The “Haunted Honeymoon Tour” is over. Teresa and Leo want out of The Asylum. She shoulders his dying weight as she calls 9-1-1-. The operator asks about the “nature of the emergency”… and that’s when the Bloody Face clones come marching in. Holy what-the-what?! narrative subversion! There’s one copycat cretin coming from one direction, another from the other. And one of them has a gun. POP! POP-POP! The lovers drop “like a sack of potatoes,” to use the shooter’s giddy metaphor. He pushes up his Bloody Face headdress and reveals himself to be a pale-faced young man. He whoops-whoops, gunman style. “So sick! It was like BANG! Lights out!” His accomplice isn’t as gleeful. “Cooper” peels away his death mask and bemoans a “s—t” game gone “way too far.” Gunman Geek: “This went as far as it can go.

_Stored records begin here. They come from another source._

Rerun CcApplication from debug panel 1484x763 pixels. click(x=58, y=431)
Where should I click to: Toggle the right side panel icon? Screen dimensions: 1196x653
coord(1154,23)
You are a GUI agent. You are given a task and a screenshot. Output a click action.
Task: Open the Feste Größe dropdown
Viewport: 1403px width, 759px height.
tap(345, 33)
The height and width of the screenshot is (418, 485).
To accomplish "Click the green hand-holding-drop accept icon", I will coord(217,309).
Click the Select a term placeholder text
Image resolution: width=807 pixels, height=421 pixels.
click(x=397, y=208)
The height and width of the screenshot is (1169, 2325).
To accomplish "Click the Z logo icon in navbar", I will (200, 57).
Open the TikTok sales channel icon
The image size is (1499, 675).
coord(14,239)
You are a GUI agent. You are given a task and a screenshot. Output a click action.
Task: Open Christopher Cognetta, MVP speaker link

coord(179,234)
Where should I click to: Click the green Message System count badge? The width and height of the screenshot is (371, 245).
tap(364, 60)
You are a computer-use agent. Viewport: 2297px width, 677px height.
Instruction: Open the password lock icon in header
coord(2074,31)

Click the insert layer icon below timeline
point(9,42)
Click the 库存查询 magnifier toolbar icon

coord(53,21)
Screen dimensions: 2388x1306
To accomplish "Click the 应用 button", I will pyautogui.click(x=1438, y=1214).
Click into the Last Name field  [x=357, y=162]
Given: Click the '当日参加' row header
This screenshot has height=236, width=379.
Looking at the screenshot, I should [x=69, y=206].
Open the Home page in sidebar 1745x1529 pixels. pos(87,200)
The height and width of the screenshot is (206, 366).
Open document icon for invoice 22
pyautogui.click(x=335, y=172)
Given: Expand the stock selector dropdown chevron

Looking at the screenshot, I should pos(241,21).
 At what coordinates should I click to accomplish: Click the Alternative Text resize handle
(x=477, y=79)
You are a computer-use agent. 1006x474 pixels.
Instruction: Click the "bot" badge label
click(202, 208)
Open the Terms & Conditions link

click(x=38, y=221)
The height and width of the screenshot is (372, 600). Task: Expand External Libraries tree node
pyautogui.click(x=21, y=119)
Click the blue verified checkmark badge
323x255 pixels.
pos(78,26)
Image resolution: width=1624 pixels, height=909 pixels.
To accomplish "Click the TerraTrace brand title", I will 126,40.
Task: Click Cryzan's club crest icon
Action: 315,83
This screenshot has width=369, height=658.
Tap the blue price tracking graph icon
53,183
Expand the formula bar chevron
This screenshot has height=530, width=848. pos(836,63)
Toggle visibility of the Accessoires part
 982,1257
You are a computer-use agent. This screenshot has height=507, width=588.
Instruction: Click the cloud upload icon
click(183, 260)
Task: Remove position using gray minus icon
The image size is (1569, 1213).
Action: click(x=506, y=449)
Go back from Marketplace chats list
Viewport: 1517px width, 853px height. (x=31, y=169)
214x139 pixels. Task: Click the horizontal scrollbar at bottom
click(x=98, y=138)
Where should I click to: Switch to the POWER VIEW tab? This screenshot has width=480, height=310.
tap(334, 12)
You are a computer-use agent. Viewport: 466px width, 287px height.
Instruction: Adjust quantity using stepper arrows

Don’t puss out on me, Cooper!” (Says the man who prefers killing at a remove with a pistol. Would Bloody Face really approve of such alleged innovation?)
Who the hell are these lunatic fringe skin-head jokers, these Bloody Face Fanboys? Are they aligned with the first Bloody Face that was hunting Leo and Teresa? How did they know The Lovers were in The Asylum?
The BFFs have questions of their own. Gunman Geek notices Leo’s severed arm. We see it, too; the “Angeles” tattoo conspicuously visible. “I wonder what the hell could have done that?” asks Cooper. Clearly, they don’t know jack about The Thing Behind The Door…
But do they know anything about THIS fearsome fella walking down the mischief-wrecked hallway, heading straight toward them. Bloody hell! It’s another Bloody Face! An ever-growing legion of indecency! Do these deviants belong to the same wild bunch death cult? Or is this former Catholic madhouse buggy with multiple sects of rival horror freaks?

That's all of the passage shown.